Exercise brief:
Return every line from the records below in which the word "agent" is found.

Supplied data:
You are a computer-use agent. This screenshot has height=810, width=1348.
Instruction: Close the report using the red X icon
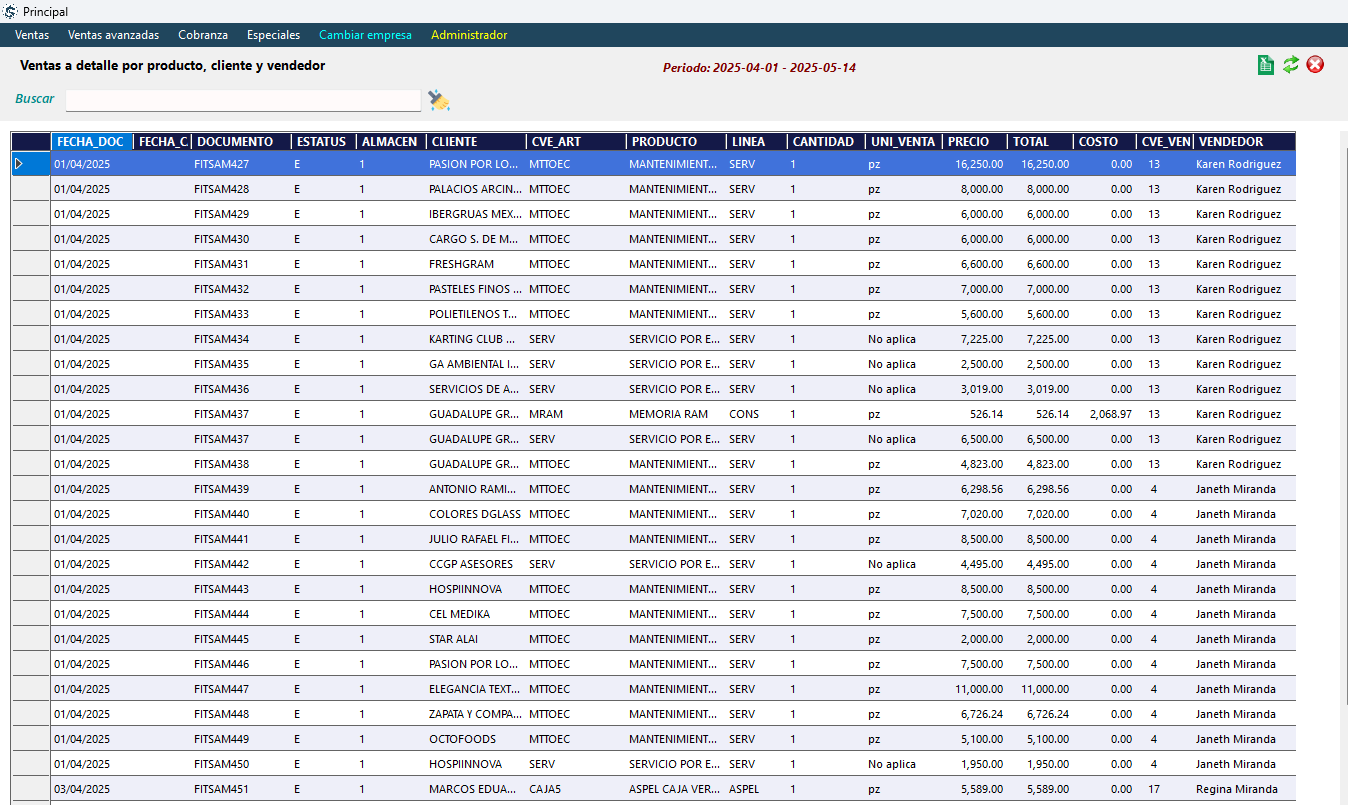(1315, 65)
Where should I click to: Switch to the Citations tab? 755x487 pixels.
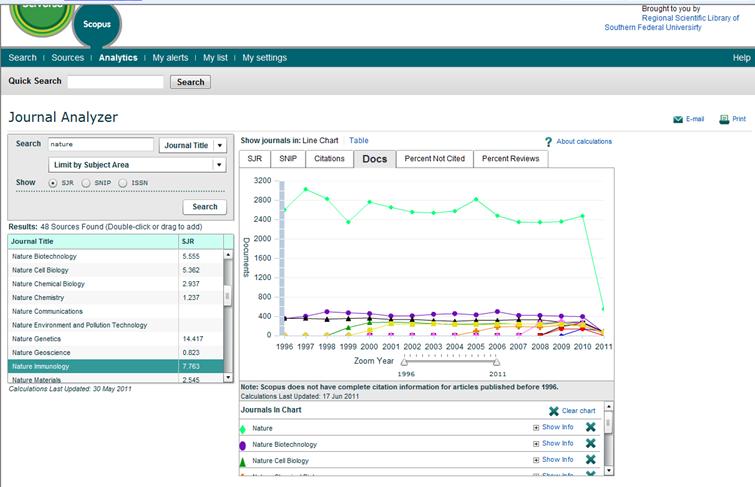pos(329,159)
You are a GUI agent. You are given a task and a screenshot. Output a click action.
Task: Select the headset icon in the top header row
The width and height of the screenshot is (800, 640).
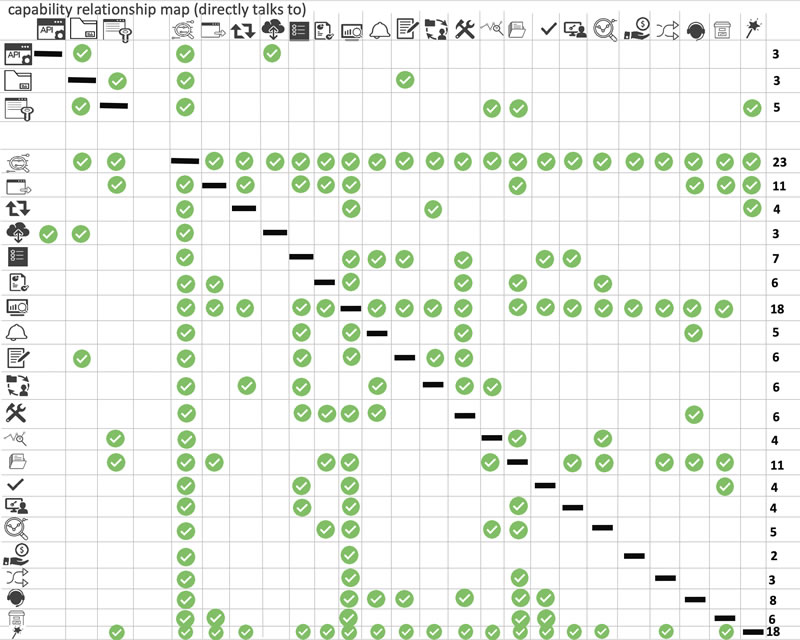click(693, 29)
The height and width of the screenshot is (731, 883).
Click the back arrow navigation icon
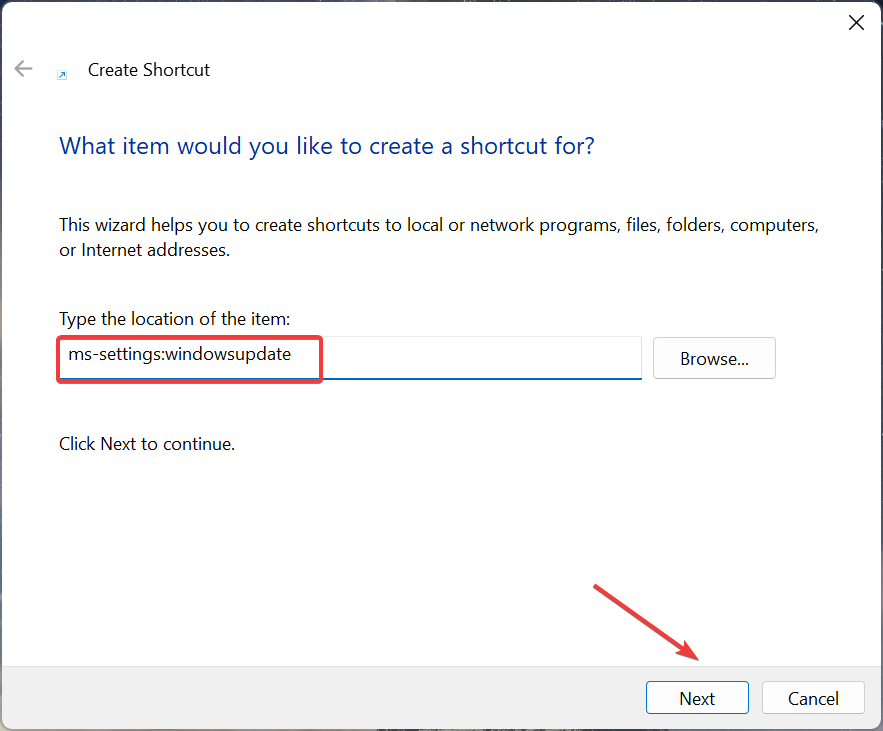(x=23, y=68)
--
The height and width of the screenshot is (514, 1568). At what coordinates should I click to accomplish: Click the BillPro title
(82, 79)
---
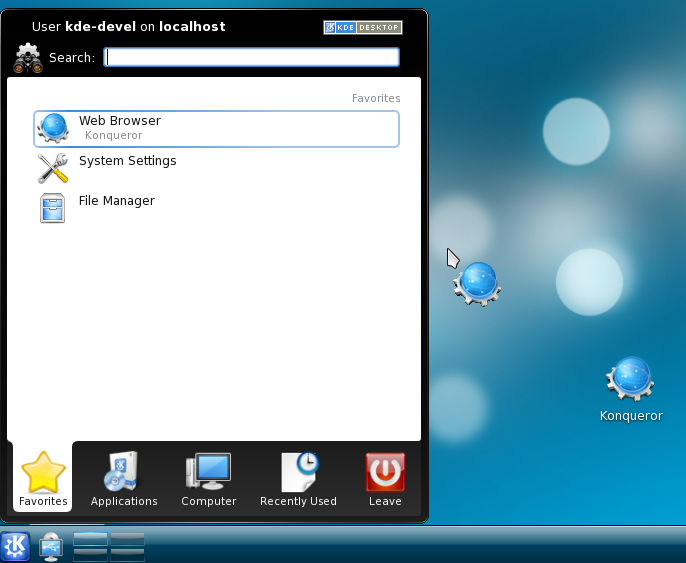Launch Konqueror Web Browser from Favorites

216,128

Solution:
You are a computer-use agent. This screenshot has height=810, width=1348.
You are a GUI agent. You are given a task and a screenshot. Output a click action.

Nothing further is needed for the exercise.